Auch in WAS HAST DU GESTERN GETRÄUMT, PARAJANOV? hingegen spiegeln sich im Bildschirm Beziehungen. Es ist ein Spiegel, der einem zeigt, wer man war und wer man geworden ist – im Blick der Familie. Die Kommunikation über den Bildschirm öffnet einen Raum, in dem Nähe, Prägung und Geschichte sichtbar werden. Selbstkonfrontation changiert zu Selbstvergewisserung. Freunde machen liebevolle Scherze darüber, wer oder was man zu sein meint: Künstler, fremd, verliebt.
Die Dramaturgie in Fesharakis Films ist entsprechend assoziativer: Die Skypebilder sind Teil eines komponierten Familienporträts.

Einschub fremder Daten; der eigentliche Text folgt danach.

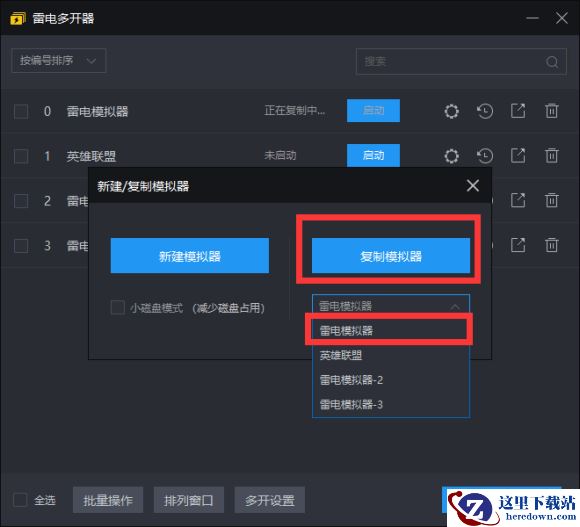Click the 复制模拟器 button

click(x=391, y=256)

Die Kapitelstruktur, die typografisch gestalteten Zwischentitel, Archivaufnahmen – all das spricht von einer sich selbst bewussten Form, der nicht Funktionalität, sondern Assoziation eingeschrieben ist. Passend dazu ist Erinnerung hier kein bloßer Speicher, sondern Form der Auseinandersetzung, poetische Rekonstruktion. Irgendwann wechselt der Film sogar das Medium der Beziehungen – weg vom Bildschirm, hin zur Handschrift.
Beide Filme lassen uns mit einer gemeinsamen Frage zurück: Was passiert mit unserem Denken, Sprechen, Fühlen, wenn wir sie durch einen Bildschirm hindurch artikulieren?
Sabine Fröhlich zeigt, wie Technologie unsere Sprache verschlankt, unseren Körper funktionalisiert, unsere Kommunikation vereinfacht – und dabei vielleicht auch entleert.
Faraz Fesharaki zeigt, wie Computer zum Speicher von Zärtlichkeit, Bildschirme zum Ort der Verhandlung, zur Projektionsfläche von Träumen werden können.
Zwei Perspektiven auf den Bildschirm. Zwei Blickrichtungen. Und eine gemeinsame Erkenntnis: Der Bildschirm ist nicht neutral, der Spiegel zeigt den, der vor ihm sitzt. Und doch schauen wir heute nicht auf Bildschirme – sondern auf die Leinwand.